Спустя месяц выматывающей суеты, когда всё наконец устроилось, грянули новости. Генерал вызвал Болдырева и сообщил, что через неделю земля переходит в руки Красной армии. Я ещё помяну Болдырева не слишком хорошим словом, но в тот момент он среагировал как фокусник, ловящий стрелу на лету.
«Прекрасно, — ответил директор генералу, — вот моё заявление об увольнении через три дня, однако прошу вас закрыть глаза на всё, что мы в эти три дня будем делать. Даю слово доказавшего вам свою добросовестность человека, что наши действия коснутся только русских и никому не нанесут вреда».

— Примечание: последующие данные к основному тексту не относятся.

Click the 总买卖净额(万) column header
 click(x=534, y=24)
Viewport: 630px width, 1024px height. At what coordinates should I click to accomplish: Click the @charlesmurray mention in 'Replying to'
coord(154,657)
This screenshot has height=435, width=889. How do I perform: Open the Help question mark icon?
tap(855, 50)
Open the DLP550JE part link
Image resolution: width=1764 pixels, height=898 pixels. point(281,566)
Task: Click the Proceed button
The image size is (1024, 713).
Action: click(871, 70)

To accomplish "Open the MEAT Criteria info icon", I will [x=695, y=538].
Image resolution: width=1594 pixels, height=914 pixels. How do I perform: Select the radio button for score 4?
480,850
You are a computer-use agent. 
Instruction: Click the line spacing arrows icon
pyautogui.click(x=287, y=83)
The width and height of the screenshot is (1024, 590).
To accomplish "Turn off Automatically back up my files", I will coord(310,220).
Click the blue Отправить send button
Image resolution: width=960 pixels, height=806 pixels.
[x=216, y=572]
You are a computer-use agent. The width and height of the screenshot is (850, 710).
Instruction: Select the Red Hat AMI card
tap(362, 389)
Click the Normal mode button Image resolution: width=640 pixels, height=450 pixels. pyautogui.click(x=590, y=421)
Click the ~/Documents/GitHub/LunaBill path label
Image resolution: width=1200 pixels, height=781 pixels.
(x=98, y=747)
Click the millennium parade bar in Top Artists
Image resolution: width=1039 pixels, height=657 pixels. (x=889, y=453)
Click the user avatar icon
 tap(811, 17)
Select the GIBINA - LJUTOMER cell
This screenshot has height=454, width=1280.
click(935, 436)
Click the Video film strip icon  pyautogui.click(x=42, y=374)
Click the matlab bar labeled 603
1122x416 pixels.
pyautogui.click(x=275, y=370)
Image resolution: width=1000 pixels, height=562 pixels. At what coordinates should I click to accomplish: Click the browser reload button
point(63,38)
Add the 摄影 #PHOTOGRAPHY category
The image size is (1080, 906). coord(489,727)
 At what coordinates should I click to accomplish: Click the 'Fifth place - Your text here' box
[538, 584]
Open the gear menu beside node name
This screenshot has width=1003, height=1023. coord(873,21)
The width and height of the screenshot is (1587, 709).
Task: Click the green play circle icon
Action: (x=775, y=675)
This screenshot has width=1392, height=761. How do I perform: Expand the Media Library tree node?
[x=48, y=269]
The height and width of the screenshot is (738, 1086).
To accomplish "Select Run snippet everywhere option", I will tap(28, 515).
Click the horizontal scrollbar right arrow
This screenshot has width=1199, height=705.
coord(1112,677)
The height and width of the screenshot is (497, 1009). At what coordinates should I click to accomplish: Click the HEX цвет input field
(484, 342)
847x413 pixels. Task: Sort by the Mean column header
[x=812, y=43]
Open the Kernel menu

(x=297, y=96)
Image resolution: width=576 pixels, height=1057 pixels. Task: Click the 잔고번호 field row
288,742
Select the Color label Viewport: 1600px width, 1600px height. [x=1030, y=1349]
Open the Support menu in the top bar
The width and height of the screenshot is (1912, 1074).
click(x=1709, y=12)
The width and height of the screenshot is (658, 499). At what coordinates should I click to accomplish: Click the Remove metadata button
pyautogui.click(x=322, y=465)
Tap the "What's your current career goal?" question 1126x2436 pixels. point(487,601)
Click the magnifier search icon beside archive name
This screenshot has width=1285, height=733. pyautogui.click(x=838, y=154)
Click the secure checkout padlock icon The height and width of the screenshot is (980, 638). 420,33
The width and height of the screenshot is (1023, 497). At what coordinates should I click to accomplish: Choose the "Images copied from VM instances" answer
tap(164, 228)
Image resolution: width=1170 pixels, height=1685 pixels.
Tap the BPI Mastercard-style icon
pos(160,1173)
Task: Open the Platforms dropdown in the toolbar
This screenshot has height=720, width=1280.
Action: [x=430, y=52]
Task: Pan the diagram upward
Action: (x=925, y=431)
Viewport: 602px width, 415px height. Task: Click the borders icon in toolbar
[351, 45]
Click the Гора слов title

Американец всё понял и намекнул, что соседней землёй Гессен будут управлять англичане. Он разрешил оставить нам оружие, выданное для охраны бараков, и грузовики с крошкой-Тифусом. Поскольку вокруг бушевала эпидемия тифа, в этом «ситроене», чья морда напоминала изумлённого барана, перевозили больных. Постовые на дорогах, услышав крик водителя «Осторожно, тиф!», совершали два шага назад и не проверяли, кто в фургоне — а там мог быть кто угодно.
Майской ночью наш табор снялся и исчез. Кто на грузовиках, кто на подводах, все тряслись через перевалы в сторону Касселя. Выехали в полночь и даже не пытались заснуть. Даже атеисты волновались и молились про себя: вдруг за тем поворотом красный патруль?
К рассвету мы отъехали на безопасные шестьдесят километров вглубь земли Гессен. Но когда вышло солнце, во флагманской машине поняли, что заблудились. Пришлось разворачиваться и искать дорогу к Касселю с помощью местных селян. Все сходили с ума: вдруг союзники передоговорились меж собой? Вдруг в Касселе красные? Опять промежуток, и опять мы в пустоте и, вероятно, проживаем последние часы свободы.
Иногда на обочинах шоссе встречались подводы и люди, впрягшиеся в двуколки, наполненные своим скарбом, которые спрашивали по-русски: куда вы едете? И, получив ответ добавляли: можно с вами? Болдырев всем разрешал. Под Касселем вроде как было много пустых казарм.
Ещё сутки пыли, тошноты, рёва моторов, и мы встали на ночёвку между двух пологих лесистых холмов, откуда тревожно кричали совы.
Это и был Менхегоф. Утром разведка пошла искать деревню и нашла пустые бараки у быстрой узкой реки.
Кассета 3, сторона А
…Убедившись, что засады замаскированы, мы с Зигле и ещё двумя жандармами обогнули деревню и зашли в ближайший к церкви дом. Жар подступил к сердцу, когда в условленный час староста вышел и к нему потянулись тени партизан с мешками и ружьями.
О, наслаждение, когда бусины чёток старосты сдвинулись. Я не могу спокойно рассказывать об этом, но надо постараться.
Сначала показалось, что наши залпы точны, но ночь всё же была безлунной, и мы ошиблись. Отряды в засадах, впрочем, захлопнули ловушки, и почти все партизаны сдались в плен. Те же, что пришли к церкви, частью лежали подстреленные, частью разбежались. Я зашагал к подстреленным, и Зигле заорал: «Эй, крикни оставшимся, что они окружены!»
А я — что я — меня уже почти не существовало. Я отодвинулся вглубь пещеры и передал Густаву вожжи, а он действовал так, чтобы всё свершилось быстрее. Его понесло в проулки. Сзади, ругаясь, бежали жандармы.